Early Childhood Environments
- Understanding variations in children’s early development, with special interest in developmental variations in school readiness skills including social-emotional behaviors, academic skills, and executive function.
- Defining ECE (early childhood environments) quality
- Improving professional development and practice in order to improve children’s development.
- Improving the lives of families with very young children who are at-risk for poor developmental outcomes by improving home visiting practices both locally and nationally. Of special interest is the translation of research to practice in this field.
- Preparing a well-informed early childhood workforce that will persevere in the field and promote positive experiences for young children.

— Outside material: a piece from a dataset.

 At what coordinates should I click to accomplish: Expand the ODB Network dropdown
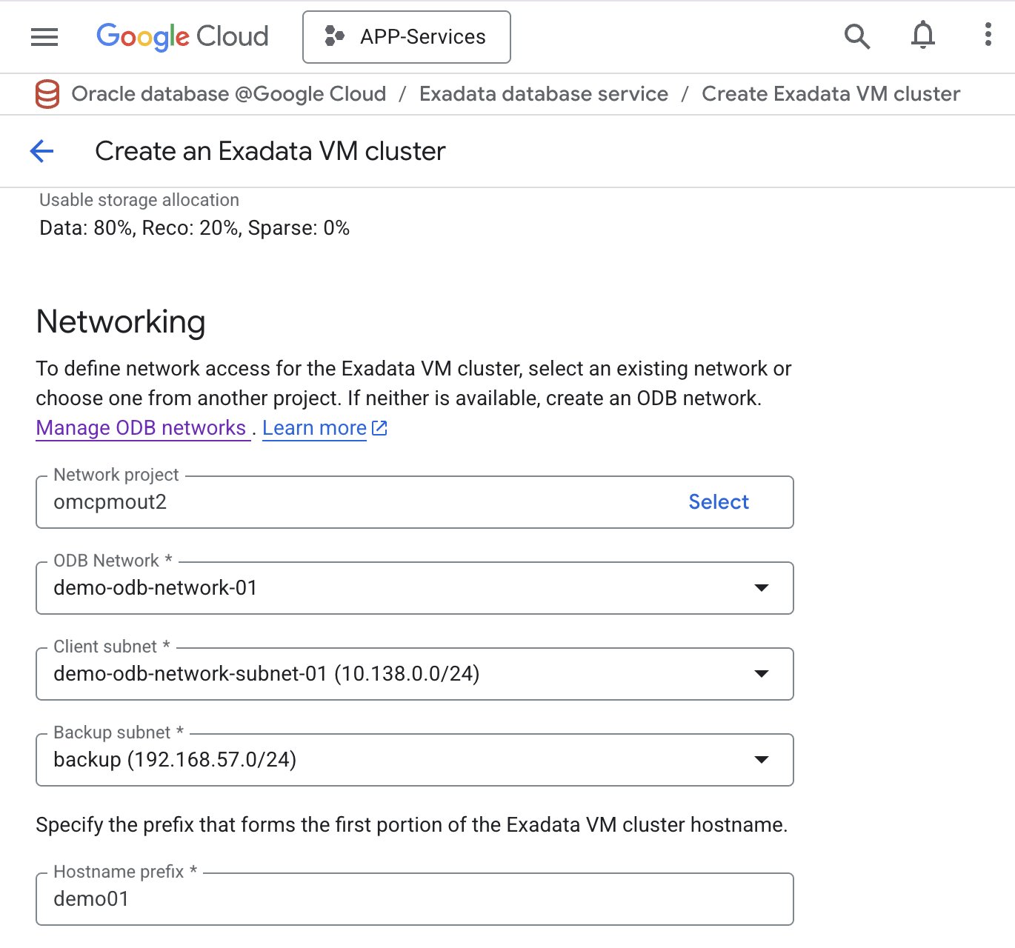point(762,588)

- Identify unique, active ingredients that facilitate intervention efficacy, especially with home visiting programs. Also, to examine factors that help (or hinder) implementation integrity and interventionist support.
- Researching in 0-to 5-year-old children’s development within the context of early care and education (ECE) settings. This research primarily utilizes large longitudinal secondary datasets and state and local administrative data and examines them through quantitative approaches.
- Improving pre-service and in-service training in early childhood education through the effective and innovative use of coaching. The research has a focus on using video for examining an individual’s interactions and providing constructive feedback.
- Understanding how best to prepare future early childhood teachers to be successful and effective.
- Examining the design, implementation, and efficacy of interventions targeted to young children and their families, with a special emphasis on families facing risks.
Kere Hughes-Belding, home visiting, infant mental health, trauma-informed care, prevention, and program evaluation.
Carla Peterson, home visiting programs, observation, intervention integrity, Early Head Start, and MIECHV.
Heather Rouse, state and local strategic planning to inform collaborative early childhood programming; early risk and protective factors related to school readiness; programmatic needs assessments and evaluation with a specific focus on Head Start, Early Head Start, home visiting, and child care subsidies.
Related Laboratories, Programs, Centers
The Child Development Laboratory School provides students with hands-on experience working with and observing young children while serving as a model early childhood program for young children, including those with disabilities, and their families. Located in the Palmer HDFS building, the facility includes four classrooms, the children’s library, administrative offices, laundry, and kitchen. The Iowa State University Child Development Laboratory School offers full-day, year-round programs for infants, toddlers, and preschoolers while serving as an exemplary early childhood education model for Iowa State students preparing to be early childhood teachers, administrators, and child and family specialists.
Iowa’s Integrated Data System for Decision-Making (I2D2) provides students and faculty with connections to state and local early childhood leaders with the purpose of conducting analytics that inform cross-agency program collaboration and systems improvement. The state-university partnership is governed by strict data use protocols and includes a state-of-the-art technology solution that integrates administrative data in a secure virtual environment and provides access to anonymized analytic files for research and evaluation.